The members of New York City's The City and Horses haven't shared much about their personal lives, but you get the sense that they're all really, really nice and goofy, the kinds of people who are into bad puns. They sing politely catchy indie pop songs, make silly videos for their songs, and don't sound the least bit aggressive, even on their most rocking songs. Add deft songwriting and lyrical skills to their nice-guy vibes, and you've got an incredibly approachable collection of songs in their new album, We Will Never Be Discovered, released in September on Paper Gardens Records.
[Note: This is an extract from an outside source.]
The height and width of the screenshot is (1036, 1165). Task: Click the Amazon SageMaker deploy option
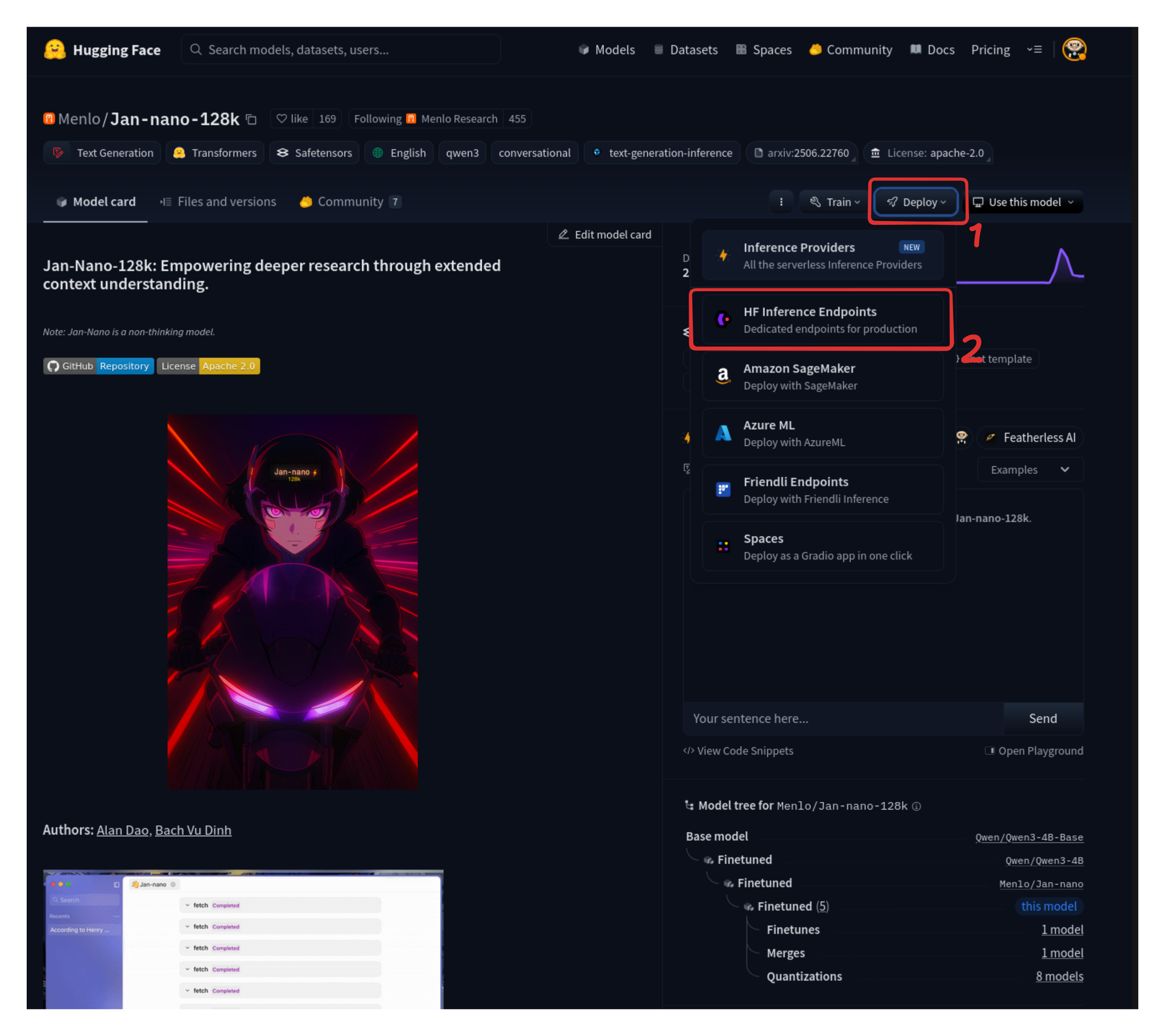(x=822, y=376)
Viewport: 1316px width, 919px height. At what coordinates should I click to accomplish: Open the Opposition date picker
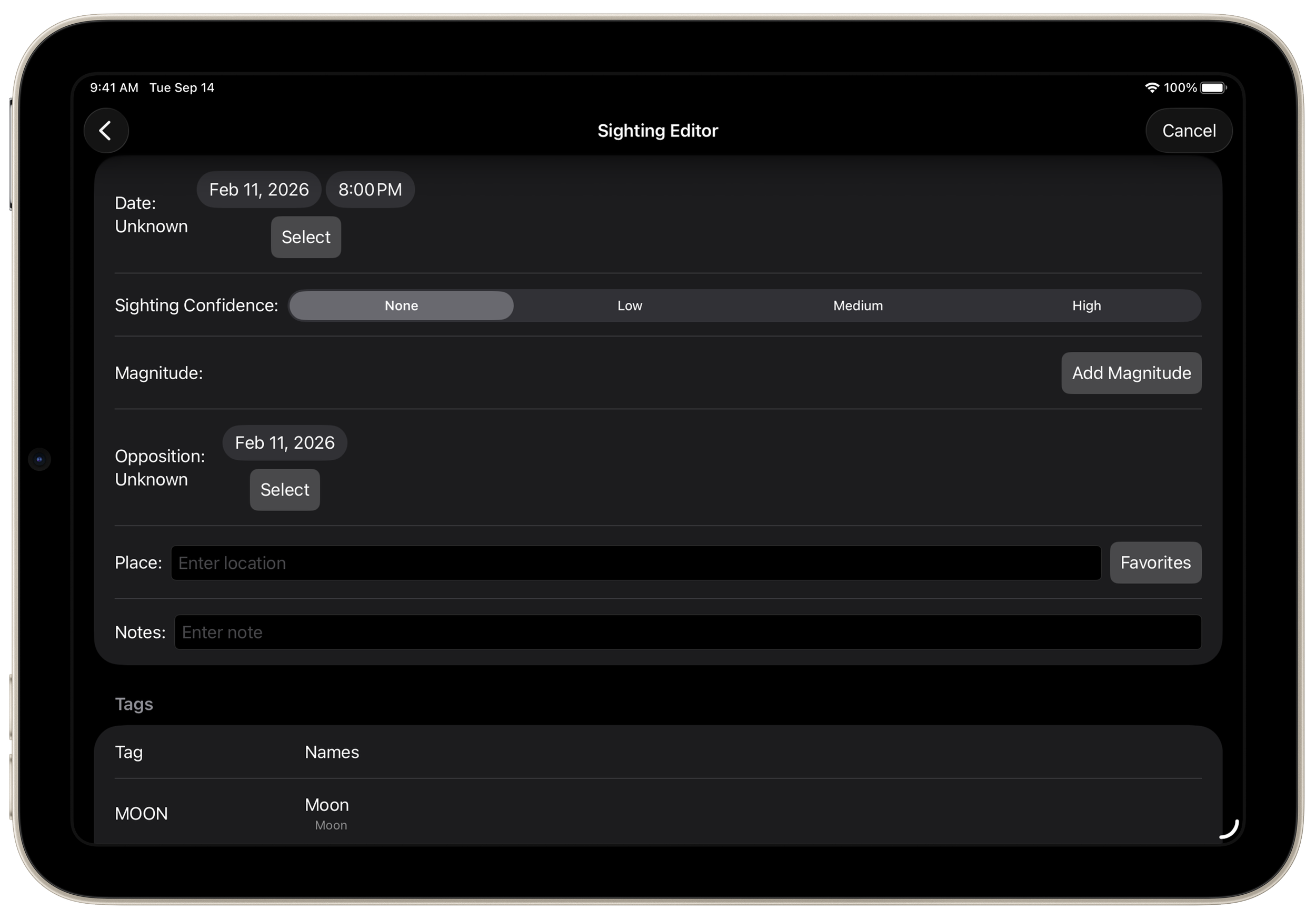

The album ranges from tender, downtempo ditties to piano pop, to exuberantly spastic rock. “The Tallest Man In The World,” is a power pop track about a very tall man, not the exceptionally talented Swedish folk-singer of a very similar name. Sounding like a tamer Ted Leo (but just as catchy), lead man Marc Cantone sings “But the grip of a giant/Is not the grip of a tyrant/He can open a fire hydrant/Dunk on Kobe Bryant.” With vocal help from Katie Costello, “Dum Dee Dum” is lodge-in-your-brain-all-week catchy, it gives Regina Spektor a run for her money in hooky piano pop. Title track “We Will Never Be Discovered” sees Cantone half singing half speaking over a booty-shaking rhythm section before dashing headlong into prog-funk territory with a breathy, twirling flute line and a rumble of sax. The album skips around stylistically, but Cantone ties it together with his playful, heartfelt, and ultimately emotive lyrics.